Seq Length Total Elements rlox TRL-style CPU NumPy vs TRL vs NumPy
128 4,096 12.4 us 41.6 us 11.1 us 3.4x *** 0.9x
512 16,384 39.2 us 52.3 us 49.2 us 1.3x *** 1.3x ***
2,048 65,536 247.4 us 156.7 us 284.8 us 0.6x 1.2x ***

Analysis

GRPO: Batched API eliminates PyO3 overhead

The batched compute_batch_group_advantages is 3-5x faster than the per-group loop because it amortizes PyO3 boundary crossing cost. Each crossing costs ~100ns; for 256 groups, the loop pays 25.6us in crossing alone. The batched API pays once.
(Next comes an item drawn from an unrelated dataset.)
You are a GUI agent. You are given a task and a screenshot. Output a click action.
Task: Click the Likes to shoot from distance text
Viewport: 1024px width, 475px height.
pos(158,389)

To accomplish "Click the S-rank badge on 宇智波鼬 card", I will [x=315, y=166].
TRL's vectorized reshape + mean + std + repeat_interleave approach pays 6 PyTorch dispatch points per call (~500ns each on CPU), totaling ~3us of dispatch overhead. rlox's tight Rust loop avoids this entirely.
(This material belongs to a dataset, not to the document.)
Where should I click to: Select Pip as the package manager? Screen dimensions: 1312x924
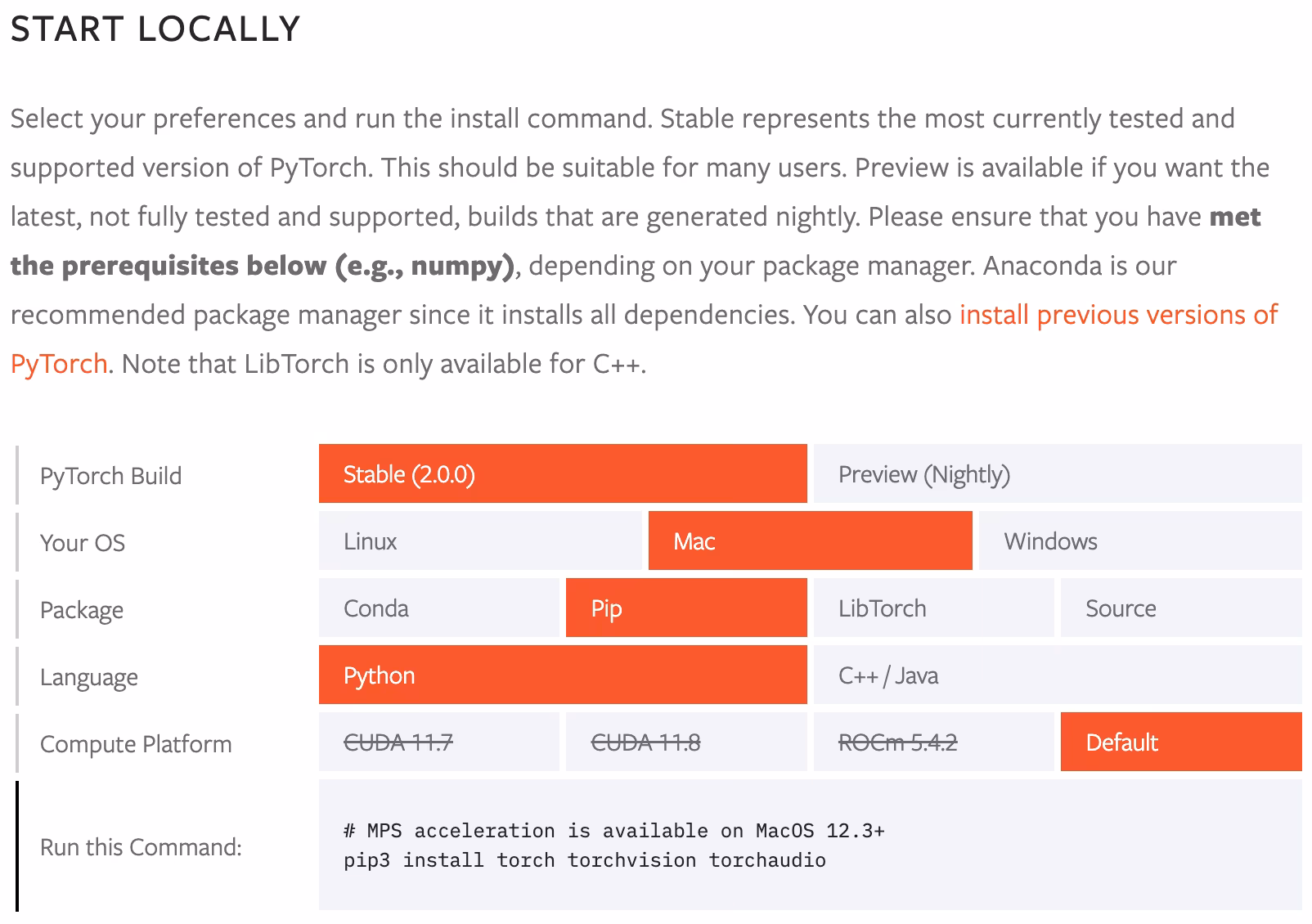(685, 608)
KL: rlox wins at short sequences, loses at large batched operations

At B=1 and short sequences (128-512 tokens), rlox's advantage is clear: 2.7-5.5x faster than TRL-style PyTorch. The Rust loop over elements is faster than PyTorch's per-operation dispatch.

At B=32 x T=2048 (65K elements), TRL-style PyTorch CPU wins (0.6x) because: 1. rlox pays 32 PyO3 crossings (one per sequence) 2. PyTorch's tensor ops are SIMD-vectorized over the full (32, 2048) tensor in one call 3. At this scale, compute dominates over dispatch overhead

A batched Rust KL function would close this gap.
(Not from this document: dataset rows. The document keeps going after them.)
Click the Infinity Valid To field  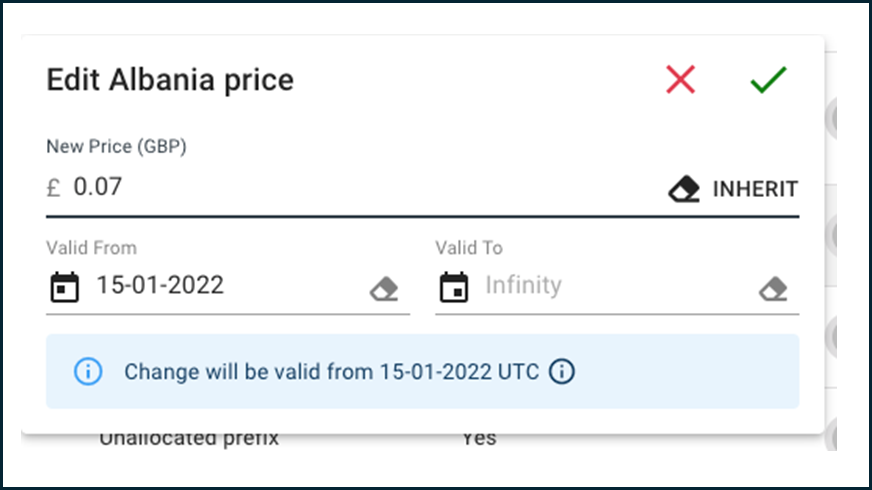click(617, 285)
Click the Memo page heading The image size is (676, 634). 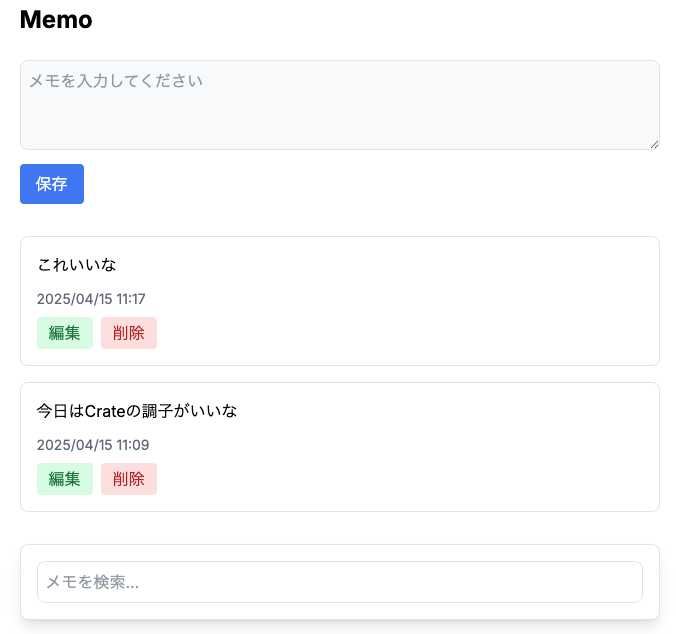56,20
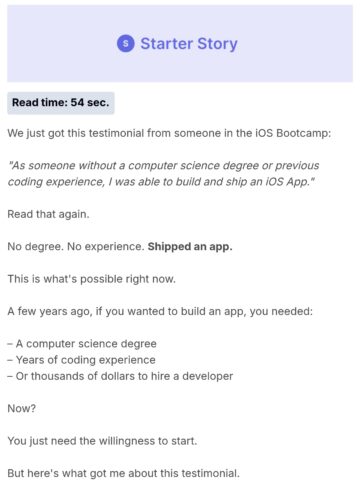The height and width of the screenshot is (480, 360).
Task: Click the Read that again. line
Action: point(48,214)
Population vs Sample Standard Deviation

rlox uses population std (ddof=0): sqrt(sum((x - mean)^2) / N). PyTorch's Tensor.std() uses sample std (ddof=1): sqrt(sum((x - mean)^2) / (N-1)). For group sizes K >= 16, the difference is < 3% and advantages are directionally identical.

End-to-End Impact

In a real GRPO training step on a Llama-8B-class model:

Component Typical Time Fraction
Generation (model.generate) ~2-10s 60-80%
Backward pass ~0.5-2s 15-25%
Forward pass (logprob extraction) ~0.2-0.5s 5-10%
Advantage computation ~0.05-0.2ms <0.01%
KL computation ~0.01-0.05ms <0.01%
Data marshalling / logging ~10-50ms 0.5-2%

rlox's 7-14x speedup on GRPO advantages translates to <0.01% wall-clock improvement in a full LLM training step. The value proposition is not end-to-end training speed but:

  1. Lower tail latency for real-time serving (RLHF reward scoring in inference pipelines)
  2. CPU-only deployments where PyTorch overhead matters (edge devices, inference servers)
  3. Composability with other rlox primitives (GAE, buffers) in hybrid Rust/Python RL pipelines

Reproducing

python benchmarks/bench_trl_comparison.py

No TRL installation required — TRL's computations are replicated as standalone PyTorch functions.